Can UCO meet global SAF demand?
No. Analysts estimate that truly collectible UCO can only supply 3-8% of projected SAF demand by 2030. UCO is a "bridge feedstock" - essential for scaling SAF production today, but eventually other pathways (e-fuels, alcohol-to-jet, gasification) must take over.
What is UCO fraud and how is it detected?
UCO fraud involves relabeling virgin palm or soy oil as used cooking oil to claim waste-based credits.
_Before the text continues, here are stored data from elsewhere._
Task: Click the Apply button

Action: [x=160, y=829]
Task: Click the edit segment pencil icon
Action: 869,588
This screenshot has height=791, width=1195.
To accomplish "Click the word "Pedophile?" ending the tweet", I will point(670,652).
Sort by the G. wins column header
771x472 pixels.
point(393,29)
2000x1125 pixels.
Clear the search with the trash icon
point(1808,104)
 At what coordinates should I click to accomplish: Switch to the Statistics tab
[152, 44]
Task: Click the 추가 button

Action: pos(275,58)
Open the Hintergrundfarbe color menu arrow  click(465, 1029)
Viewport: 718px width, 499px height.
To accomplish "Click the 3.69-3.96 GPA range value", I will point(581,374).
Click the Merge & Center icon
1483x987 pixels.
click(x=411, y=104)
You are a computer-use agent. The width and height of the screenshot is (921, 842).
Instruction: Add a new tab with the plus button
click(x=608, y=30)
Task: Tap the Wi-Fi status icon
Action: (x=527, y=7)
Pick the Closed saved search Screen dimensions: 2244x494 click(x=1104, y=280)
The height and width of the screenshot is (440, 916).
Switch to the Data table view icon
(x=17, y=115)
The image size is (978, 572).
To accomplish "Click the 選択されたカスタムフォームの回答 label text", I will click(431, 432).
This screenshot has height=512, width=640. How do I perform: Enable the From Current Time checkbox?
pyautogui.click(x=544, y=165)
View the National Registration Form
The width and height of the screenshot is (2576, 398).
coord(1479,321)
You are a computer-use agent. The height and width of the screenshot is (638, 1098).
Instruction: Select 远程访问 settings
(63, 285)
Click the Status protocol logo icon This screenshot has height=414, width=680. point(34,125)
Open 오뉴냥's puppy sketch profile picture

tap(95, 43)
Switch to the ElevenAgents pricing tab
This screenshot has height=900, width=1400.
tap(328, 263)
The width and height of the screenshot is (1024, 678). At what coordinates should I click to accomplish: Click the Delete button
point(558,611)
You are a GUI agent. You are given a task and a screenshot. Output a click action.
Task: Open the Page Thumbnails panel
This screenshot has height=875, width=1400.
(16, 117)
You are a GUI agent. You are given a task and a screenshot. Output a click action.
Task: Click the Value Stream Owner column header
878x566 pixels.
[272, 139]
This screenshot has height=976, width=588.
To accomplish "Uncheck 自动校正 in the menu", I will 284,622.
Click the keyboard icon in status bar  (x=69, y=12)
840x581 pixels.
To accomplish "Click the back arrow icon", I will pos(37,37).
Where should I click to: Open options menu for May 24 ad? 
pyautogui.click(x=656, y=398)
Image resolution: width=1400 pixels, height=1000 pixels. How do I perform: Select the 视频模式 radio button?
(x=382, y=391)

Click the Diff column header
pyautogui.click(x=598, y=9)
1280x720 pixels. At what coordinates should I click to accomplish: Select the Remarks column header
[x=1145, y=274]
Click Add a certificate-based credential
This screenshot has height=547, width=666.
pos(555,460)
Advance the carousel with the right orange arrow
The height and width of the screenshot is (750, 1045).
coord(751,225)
Detection methods include: ISCC certification with chain of custody auditing, isotopic testing (carbon-14 analysis), and increasingly, blockchain-based traceability systems.
How does the US 45Z credit affect UCO trade?
The 45Z Clean Fuel Production Tax Credit (effective Jan 2025) favors domestically sourced feedstocks. Imported UCO from China may not qualify for full credits ($1.75/gallon for SAF), reducing US demand for Chinese UCO and potentially redirecting it to European markets.
Who are the largest UCO buyers?
The largest UCO buyers are renewable diesel and SAF producers: Neste (Finland), World Energy (USA), TotalEnergies (France), and Repsol (Spain). These companies have long-term offtake agreements with UCO collectors and traders.
What certifications are needed to export UCO to the EU?
Export to the EU requires ISCC EU certification (International Sustainability and Carbon Certification). This involves: proof of waste origin, mass balance chain of custody, GHG lifecycle calculation, and third-party auditing of collection points.